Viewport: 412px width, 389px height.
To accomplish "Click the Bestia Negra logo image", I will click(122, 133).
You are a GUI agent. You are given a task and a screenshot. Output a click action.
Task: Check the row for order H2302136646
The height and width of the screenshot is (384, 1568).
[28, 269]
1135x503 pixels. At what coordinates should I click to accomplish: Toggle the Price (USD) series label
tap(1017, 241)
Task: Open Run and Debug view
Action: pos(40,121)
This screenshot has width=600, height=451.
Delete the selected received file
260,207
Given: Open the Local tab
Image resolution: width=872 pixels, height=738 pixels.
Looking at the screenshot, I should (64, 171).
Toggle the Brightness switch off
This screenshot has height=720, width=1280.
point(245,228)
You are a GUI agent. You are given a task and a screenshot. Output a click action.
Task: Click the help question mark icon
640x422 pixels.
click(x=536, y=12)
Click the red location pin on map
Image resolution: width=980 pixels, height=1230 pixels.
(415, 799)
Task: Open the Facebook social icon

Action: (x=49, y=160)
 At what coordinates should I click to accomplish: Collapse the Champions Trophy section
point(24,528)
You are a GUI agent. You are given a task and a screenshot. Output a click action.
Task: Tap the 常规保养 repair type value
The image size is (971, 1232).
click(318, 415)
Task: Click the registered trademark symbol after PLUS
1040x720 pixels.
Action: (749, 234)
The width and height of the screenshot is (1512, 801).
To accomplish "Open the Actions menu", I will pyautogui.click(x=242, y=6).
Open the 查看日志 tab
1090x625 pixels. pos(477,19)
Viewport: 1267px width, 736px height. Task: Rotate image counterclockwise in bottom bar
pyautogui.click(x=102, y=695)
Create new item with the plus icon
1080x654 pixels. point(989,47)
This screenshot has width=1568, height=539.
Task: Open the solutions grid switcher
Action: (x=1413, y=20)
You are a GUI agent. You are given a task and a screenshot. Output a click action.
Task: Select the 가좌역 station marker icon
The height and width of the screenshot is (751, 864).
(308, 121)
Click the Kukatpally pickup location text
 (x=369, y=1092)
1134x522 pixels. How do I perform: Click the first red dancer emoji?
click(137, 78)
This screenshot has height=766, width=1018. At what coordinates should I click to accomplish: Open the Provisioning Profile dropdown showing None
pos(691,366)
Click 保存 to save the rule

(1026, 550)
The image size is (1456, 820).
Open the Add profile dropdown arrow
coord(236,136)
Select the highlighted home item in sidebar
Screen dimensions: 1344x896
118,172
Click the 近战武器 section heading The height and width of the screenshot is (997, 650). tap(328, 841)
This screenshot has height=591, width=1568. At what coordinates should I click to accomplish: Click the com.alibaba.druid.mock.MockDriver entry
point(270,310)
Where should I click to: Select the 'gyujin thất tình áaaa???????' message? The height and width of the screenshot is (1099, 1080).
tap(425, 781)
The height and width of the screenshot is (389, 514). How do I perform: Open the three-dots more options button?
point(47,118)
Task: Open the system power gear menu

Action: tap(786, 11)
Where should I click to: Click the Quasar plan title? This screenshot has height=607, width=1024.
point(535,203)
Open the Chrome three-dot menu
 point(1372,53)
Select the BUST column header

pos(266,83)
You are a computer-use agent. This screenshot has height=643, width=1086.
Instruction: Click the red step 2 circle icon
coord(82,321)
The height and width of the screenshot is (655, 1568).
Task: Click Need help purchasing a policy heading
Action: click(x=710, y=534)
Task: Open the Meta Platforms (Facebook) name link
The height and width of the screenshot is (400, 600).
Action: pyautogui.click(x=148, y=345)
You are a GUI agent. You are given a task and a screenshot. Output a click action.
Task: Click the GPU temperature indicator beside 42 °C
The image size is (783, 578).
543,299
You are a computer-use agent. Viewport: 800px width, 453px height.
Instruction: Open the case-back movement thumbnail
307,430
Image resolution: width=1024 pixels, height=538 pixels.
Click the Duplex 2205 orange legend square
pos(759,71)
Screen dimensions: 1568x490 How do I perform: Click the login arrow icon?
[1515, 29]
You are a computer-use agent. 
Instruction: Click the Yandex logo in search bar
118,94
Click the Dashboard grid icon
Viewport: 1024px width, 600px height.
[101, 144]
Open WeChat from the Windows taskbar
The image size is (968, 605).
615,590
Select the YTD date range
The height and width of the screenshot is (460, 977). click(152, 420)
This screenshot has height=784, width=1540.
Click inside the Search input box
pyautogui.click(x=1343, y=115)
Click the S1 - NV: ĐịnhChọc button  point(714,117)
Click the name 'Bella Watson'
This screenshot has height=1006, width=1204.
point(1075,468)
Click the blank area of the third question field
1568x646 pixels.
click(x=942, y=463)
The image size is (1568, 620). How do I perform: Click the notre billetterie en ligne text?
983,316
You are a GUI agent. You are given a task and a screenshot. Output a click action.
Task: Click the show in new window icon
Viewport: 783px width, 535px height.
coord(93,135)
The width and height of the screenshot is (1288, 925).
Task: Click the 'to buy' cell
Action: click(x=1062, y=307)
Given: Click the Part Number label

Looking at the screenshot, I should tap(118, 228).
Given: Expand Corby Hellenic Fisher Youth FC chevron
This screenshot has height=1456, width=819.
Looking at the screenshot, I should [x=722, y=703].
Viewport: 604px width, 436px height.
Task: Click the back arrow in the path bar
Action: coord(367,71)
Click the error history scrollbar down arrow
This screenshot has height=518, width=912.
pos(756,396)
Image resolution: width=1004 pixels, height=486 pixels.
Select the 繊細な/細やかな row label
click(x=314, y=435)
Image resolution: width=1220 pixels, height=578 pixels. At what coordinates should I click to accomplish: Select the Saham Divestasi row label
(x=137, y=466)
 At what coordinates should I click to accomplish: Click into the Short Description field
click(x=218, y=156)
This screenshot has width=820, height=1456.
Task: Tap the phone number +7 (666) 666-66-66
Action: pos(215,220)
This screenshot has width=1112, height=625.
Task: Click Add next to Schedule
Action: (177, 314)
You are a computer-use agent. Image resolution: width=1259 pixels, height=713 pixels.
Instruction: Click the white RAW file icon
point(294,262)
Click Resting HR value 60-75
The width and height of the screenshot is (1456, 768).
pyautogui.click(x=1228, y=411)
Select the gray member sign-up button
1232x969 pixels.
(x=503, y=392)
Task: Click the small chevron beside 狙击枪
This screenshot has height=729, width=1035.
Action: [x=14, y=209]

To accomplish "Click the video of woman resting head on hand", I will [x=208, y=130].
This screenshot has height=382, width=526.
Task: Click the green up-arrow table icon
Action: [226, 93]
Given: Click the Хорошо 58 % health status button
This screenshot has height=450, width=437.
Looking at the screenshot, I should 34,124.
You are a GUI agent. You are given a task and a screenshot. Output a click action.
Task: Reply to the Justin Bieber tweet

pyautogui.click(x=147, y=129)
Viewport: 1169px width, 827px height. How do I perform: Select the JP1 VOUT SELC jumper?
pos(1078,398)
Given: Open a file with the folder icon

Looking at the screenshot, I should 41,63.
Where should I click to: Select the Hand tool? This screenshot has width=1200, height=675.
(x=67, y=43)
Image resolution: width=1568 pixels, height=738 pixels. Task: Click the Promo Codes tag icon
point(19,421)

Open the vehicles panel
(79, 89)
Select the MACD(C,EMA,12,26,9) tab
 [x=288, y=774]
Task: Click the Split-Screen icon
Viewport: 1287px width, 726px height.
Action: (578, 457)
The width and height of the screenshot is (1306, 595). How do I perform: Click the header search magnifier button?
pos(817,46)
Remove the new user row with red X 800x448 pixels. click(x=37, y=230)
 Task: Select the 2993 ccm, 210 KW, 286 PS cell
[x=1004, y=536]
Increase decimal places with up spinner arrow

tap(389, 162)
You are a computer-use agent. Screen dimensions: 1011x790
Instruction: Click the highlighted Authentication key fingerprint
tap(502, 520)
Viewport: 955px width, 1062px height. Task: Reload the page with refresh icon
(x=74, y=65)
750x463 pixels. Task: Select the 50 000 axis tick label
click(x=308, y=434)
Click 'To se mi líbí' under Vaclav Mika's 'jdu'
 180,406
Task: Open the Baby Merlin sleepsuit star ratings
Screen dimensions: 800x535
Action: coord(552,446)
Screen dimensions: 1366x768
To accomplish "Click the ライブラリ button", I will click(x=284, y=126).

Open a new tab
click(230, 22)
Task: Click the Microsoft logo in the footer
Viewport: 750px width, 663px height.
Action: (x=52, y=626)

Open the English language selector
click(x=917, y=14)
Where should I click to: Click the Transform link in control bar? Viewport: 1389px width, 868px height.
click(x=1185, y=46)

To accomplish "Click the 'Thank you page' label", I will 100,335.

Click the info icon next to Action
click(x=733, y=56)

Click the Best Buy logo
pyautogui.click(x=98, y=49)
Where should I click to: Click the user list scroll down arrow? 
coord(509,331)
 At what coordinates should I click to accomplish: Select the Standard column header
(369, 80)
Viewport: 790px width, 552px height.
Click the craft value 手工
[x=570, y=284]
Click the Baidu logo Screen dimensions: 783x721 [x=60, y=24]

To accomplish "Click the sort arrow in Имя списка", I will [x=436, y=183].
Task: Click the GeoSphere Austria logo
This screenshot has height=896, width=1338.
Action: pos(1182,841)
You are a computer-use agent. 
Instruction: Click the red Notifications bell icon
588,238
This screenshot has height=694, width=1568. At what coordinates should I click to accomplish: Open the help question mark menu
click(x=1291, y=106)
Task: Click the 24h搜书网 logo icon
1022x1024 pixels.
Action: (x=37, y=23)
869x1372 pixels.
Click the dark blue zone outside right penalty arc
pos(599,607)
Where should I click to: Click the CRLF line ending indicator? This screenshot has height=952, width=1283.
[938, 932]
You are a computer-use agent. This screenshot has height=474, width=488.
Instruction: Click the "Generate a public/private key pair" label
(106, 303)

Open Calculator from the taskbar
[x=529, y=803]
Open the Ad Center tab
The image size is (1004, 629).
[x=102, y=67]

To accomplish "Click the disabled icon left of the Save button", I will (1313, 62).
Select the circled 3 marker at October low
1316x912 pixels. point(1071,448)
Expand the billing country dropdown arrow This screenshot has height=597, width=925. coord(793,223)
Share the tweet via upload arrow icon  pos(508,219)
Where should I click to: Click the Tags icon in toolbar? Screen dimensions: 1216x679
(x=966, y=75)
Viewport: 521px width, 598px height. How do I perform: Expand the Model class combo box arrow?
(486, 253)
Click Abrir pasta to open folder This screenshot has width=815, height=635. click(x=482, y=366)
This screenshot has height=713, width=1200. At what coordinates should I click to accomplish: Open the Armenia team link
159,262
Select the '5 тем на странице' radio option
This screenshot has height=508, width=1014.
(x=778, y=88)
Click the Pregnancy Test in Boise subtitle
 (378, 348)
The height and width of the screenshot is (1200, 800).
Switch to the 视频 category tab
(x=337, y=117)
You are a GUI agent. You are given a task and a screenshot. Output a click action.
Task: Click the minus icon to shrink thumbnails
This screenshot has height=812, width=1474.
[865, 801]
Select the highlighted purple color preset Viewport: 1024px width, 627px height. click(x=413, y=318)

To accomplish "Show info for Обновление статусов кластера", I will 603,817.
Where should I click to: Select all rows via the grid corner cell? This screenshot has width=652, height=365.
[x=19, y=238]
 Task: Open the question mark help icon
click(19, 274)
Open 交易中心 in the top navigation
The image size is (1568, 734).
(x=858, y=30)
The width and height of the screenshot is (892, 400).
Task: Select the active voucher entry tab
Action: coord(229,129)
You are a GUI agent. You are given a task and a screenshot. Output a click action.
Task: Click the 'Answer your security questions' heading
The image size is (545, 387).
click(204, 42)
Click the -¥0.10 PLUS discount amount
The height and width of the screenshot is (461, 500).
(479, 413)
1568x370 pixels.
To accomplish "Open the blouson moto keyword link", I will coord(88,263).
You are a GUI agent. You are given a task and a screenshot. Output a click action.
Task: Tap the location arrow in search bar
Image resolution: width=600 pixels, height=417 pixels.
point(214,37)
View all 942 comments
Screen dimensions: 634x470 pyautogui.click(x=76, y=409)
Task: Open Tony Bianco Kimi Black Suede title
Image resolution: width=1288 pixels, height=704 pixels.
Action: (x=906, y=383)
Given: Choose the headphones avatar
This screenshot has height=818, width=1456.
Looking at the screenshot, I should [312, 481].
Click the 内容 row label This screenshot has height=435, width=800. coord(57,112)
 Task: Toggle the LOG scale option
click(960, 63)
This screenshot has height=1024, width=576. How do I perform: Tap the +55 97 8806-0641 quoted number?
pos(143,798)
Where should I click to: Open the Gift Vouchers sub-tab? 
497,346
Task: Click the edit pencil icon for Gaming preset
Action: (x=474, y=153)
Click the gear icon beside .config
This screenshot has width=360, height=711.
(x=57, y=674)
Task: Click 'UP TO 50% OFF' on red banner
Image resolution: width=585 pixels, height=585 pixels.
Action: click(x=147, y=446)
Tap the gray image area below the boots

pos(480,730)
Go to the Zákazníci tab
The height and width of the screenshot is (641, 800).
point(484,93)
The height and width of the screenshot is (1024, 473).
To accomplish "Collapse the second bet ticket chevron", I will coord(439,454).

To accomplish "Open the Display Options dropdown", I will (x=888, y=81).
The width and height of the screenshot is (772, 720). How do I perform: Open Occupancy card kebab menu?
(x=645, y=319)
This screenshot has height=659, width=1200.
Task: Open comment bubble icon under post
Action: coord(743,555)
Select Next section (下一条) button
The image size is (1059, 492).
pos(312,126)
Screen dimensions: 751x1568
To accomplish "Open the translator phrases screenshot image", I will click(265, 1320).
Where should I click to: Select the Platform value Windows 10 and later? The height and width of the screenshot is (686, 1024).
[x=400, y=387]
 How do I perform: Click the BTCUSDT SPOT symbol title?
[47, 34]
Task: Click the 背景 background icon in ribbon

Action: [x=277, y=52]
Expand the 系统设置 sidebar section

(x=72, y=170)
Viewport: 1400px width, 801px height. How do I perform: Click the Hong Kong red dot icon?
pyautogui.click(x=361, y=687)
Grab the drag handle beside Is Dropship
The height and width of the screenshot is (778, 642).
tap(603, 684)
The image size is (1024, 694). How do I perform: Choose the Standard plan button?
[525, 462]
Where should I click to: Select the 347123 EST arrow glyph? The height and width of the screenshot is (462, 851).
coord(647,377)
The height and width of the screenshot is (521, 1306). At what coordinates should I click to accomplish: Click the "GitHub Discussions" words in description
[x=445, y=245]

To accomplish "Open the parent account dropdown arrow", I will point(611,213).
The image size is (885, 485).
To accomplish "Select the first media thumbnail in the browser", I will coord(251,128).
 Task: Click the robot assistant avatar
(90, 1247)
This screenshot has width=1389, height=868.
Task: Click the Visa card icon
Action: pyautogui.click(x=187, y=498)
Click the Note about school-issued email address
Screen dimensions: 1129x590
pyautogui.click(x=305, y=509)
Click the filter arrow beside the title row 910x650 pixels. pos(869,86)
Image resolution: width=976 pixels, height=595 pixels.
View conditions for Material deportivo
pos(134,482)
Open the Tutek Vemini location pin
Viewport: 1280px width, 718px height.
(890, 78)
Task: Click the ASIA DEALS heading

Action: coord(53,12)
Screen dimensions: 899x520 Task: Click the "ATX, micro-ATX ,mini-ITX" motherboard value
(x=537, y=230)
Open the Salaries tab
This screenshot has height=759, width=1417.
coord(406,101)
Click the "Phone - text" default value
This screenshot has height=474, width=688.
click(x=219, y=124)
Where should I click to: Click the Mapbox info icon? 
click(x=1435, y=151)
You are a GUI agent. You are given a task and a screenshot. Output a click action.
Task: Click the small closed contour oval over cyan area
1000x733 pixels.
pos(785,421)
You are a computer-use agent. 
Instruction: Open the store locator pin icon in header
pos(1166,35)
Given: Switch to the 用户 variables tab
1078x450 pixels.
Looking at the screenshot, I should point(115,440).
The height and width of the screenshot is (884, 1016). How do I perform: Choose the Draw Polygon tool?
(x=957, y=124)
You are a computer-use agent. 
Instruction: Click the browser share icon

*Brief*.
Lines from the one containing "Instruction: Open the store" through the final line of the entries are the only ones to print, and each must match exactly.

*Response*.
Instruction: Open the store locator pin icon in header
pos(1166,35)
Given: Switch to the 用户 variables tab
1078x450 pixels.
Looking at the screenshot, I should point(115,440).
The height and width of the screenshot is (884, 1016). How do I perform: Choose the Draw Polygon tool?
(x=957, y=124)
You are a computer-use agent. 
Instruction: Click the browser share icon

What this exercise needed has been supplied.